La democracia que aún hace falta en China
La China roja cumple 60 años, y sus autoridades han celebrado hoy, con un vistoso desfile, el triunfo de Mao Tse Tung (o Dong, que da lo mismo) en 1949 que dio lugar al establecimiento de una de las tiranías más atroces y sanguinarias de la historia. Unos 60 millones de muertos costó el experimento maoísta que terminó en fiasco, como es el destino de todos los regímenes marxistas.
El caso particular de China suele esgrimirse como una excepción a este fracaso universal: los chinos optaron por seguir siendo comunistas y, sin embargo, progresaron, dejando con ello alguna esperanza a los nostálgicos de este ordenamiento social. Si en China se pudo, ¿por qué no en Cuba?

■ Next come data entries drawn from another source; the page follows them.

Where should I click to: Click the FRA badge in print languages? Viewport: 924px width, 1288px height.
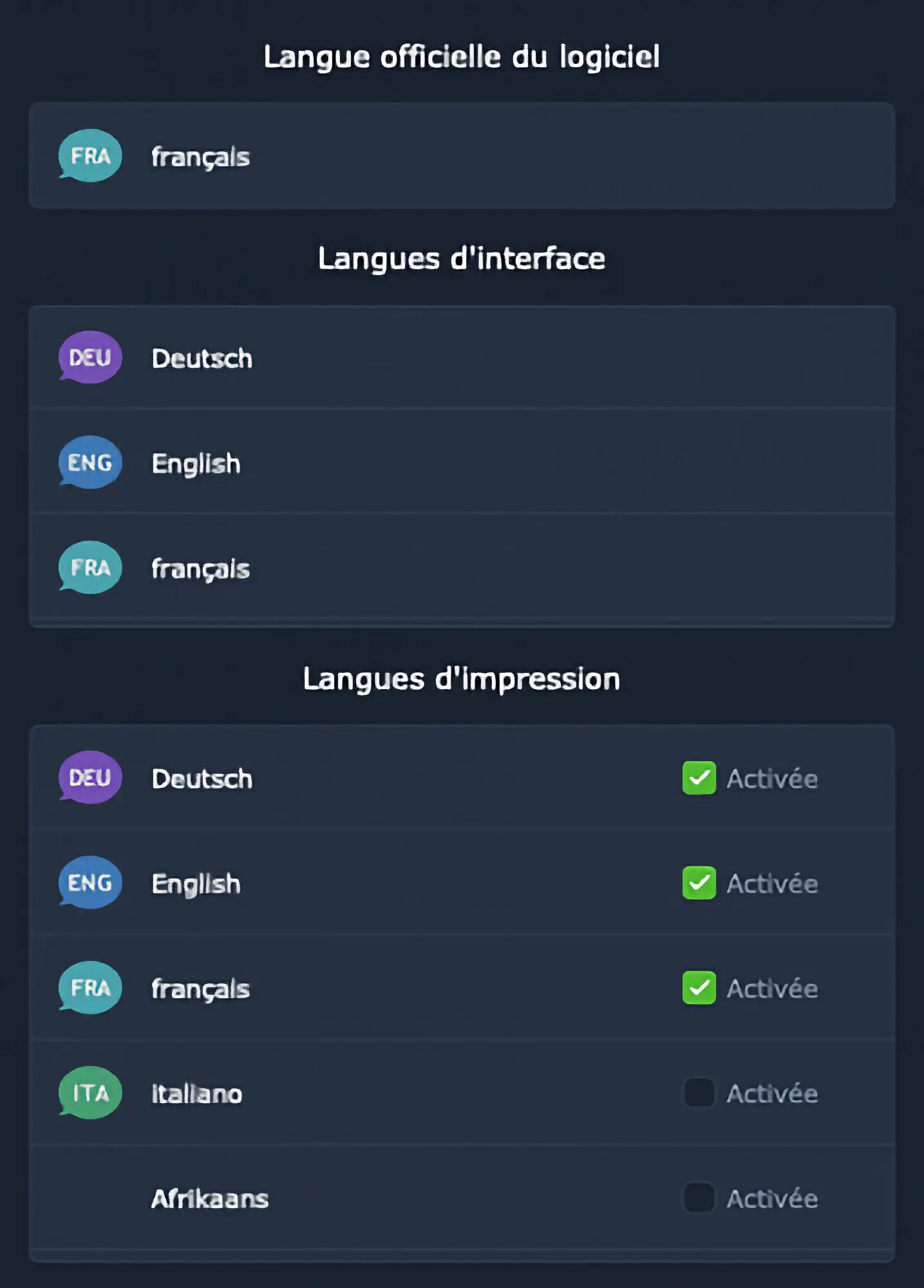tap(90, 987)
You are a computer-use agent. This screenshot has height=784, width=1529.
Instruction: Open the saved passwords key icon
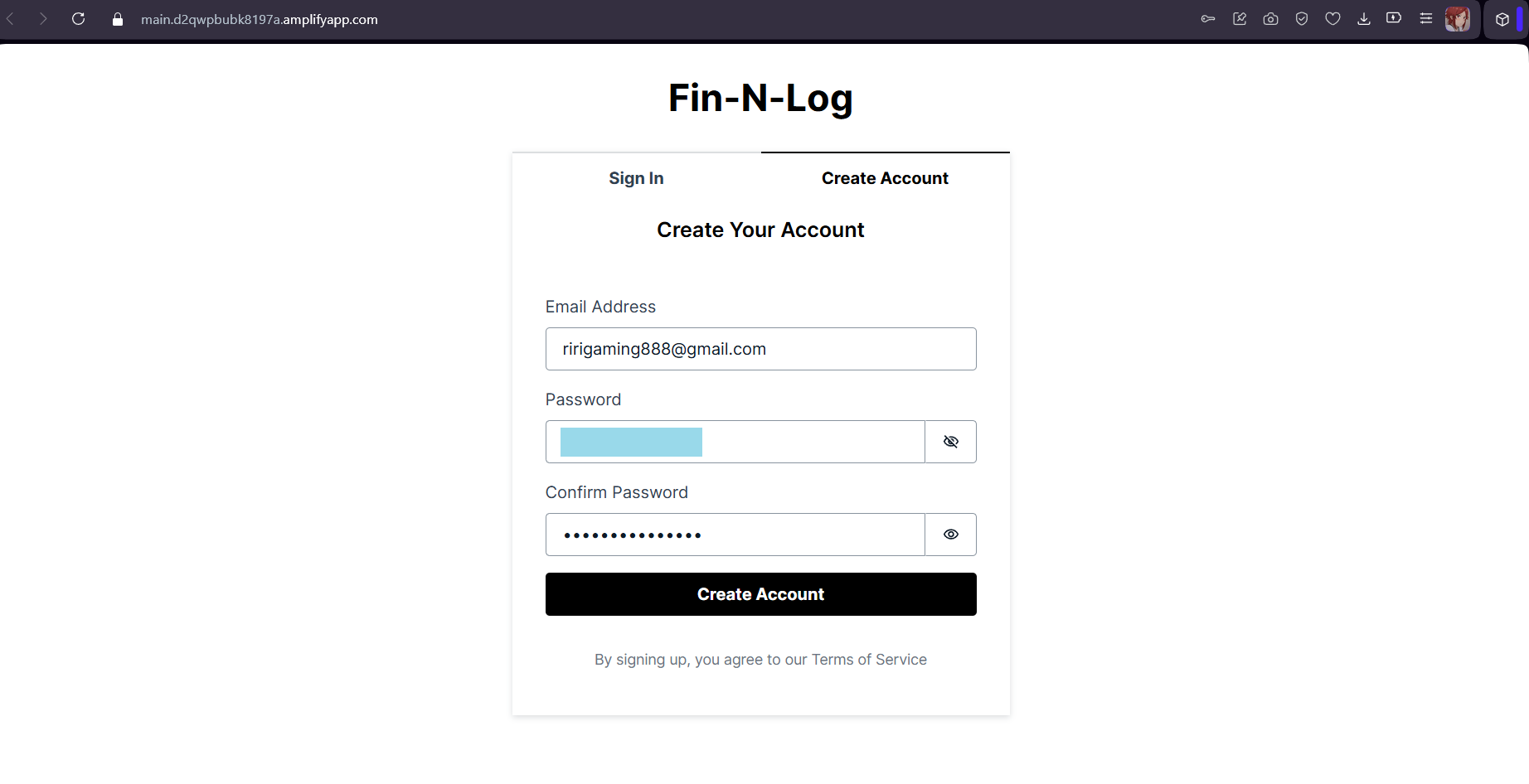(x=1207, y=17)
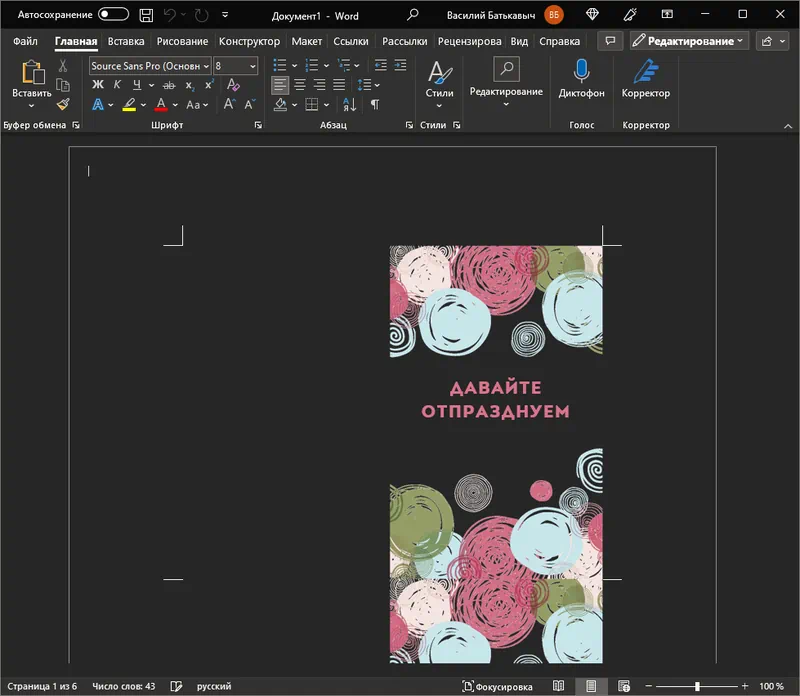Click the Save floppy disk icon
The width and height of the screenshot is (800, 696).
146,15
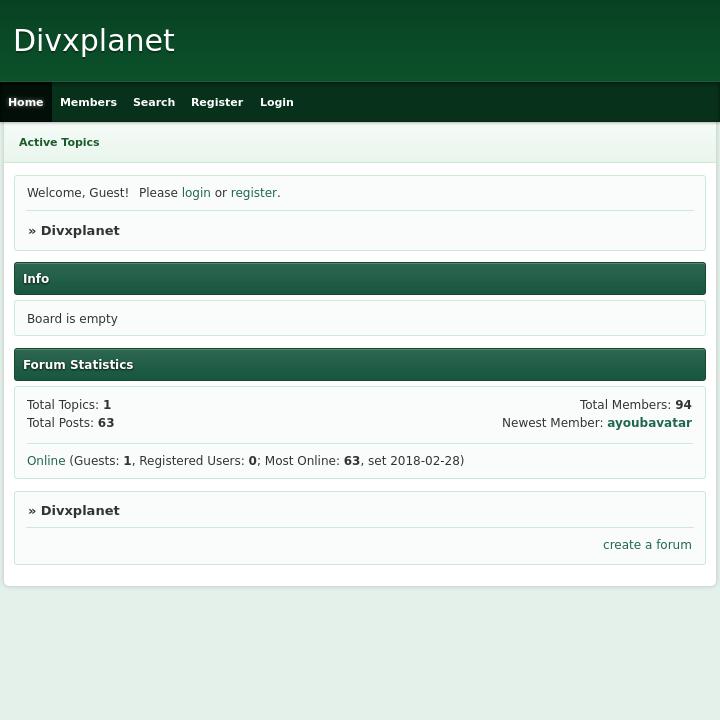Open newest member ayoubavatar's profile
This screenshot has width=720, height=720.
click(649, 423)
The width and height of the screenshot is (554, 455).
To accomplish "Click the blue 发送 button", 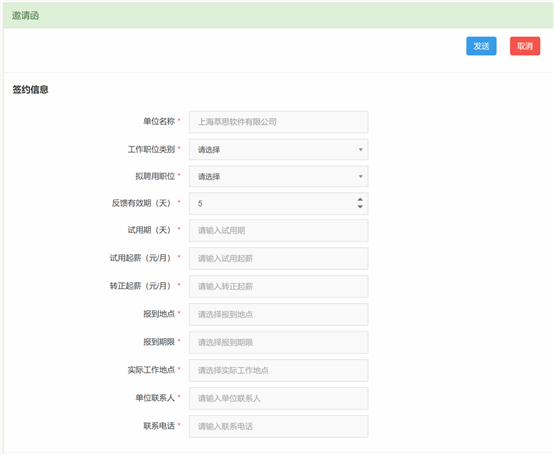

La verdad es que a los comunistas chinos sólo les queda el nombre, algunos trapos rojos y el enorme retrato de Mao en la plaza de Tiananmen. En la práctica, hace tiempo que se transformaron en fascistas, lo cual los hace eficientes y peligrosos. Mientras fueron comunistas de veras, andaban uniformados con sus chaquetas azules y sumidos en el letárgico atraso que siempre engendran las dictaduras de su clase.
Suelo decir que lo mejor del comunismo es su probada ineficacia. Desafortunadamente, al fascismo no pueden apuntársele esas debilidades. La alianza del partido único con el gran capital (que es la esencia del régimen fascista y que es exactamente lo que ha ocurrido en China) puede ser peligrosamente eficaz. No es verdad que la democracia sea una condición imprescindible del progreso, sobre todo en el orden económico; el ingrediente que no puede faltar en la fórmula es la iniciativa empresarial, y los comunistas chinos que desmontaron la ortodoxia maoísta se dieron cuenta que podían abrirles las puertas al capital sin ceder el monopolio del poder, aunque sí transformándose dentro de él.
Así salió este engendro de la China contemporánea que, gracias a la explotación de sus vastos recursos naturales y a la oferta de una gigantesca fuerza laboral, ha llegado a ser la economía emergente más pujante del presente siglo, a la que algunos auguran –no sé cuan temeraria o prematuramente– el convertirse en la primera superpotencia del planeta en el transcurso de unas cuantas décadas.
Si creyera que Dios interviene directamente en los hechos históricos, esta sola idea –la de la hegemonía china– me haría decir «Dios no lo permita''; pero creo, más bien, que librados de Su mano, corresponde a las grandes democracias occidentales, con Estados Unidos a la cabeza, evaluar seriamente el peligro creciente de China y tomar todas las medidas pertinentes para conjurarlo.
No pienso, desde luego, que yo sea el único que advierte esta amenaza, sino, más bien, que la misma debe ser ya objeto de numerosos estudios en agencias nacionales e internacionales que, ante la vertiginosa expansión de China en todos los órdenes, deben de estar concibiendo el modo de frenarla. Para algunos «halcones'', la solución militar no es aún descartable. Aunque un conflicto de esta índole con China podría escalar hasta la guerra atómica, Estados Unidos aún hoy podría resultar vencedor; no así de aquí a treinta o a cuarenta años. Las «palomas'', en cambio, apuestan que la mayor capitalización de China terminará por instaurar la democracia, receta que no me parece tan segura.
Entretanto, el gobierno de China celebra seis décadas de totalitarismo, que es, en definitiva, lo único que ha tenido continuidad en ese país a lo largo de todos estos años. El proyecto colectivista de Mao fracasó sangrienta y ruidosamente con la llamada «revolución cultural''. Pocos años después, el revisionismo de Deng Xiaoping engendraría el actual estado fascista, que cuenta con todos los ingredientes de la Alemania nazi en un país enorme y con una población veinte veces mayor. Sólo la democracia –y no el capitalismo, que puede aliarse con la tiranía– puede impedir esta catástrofe.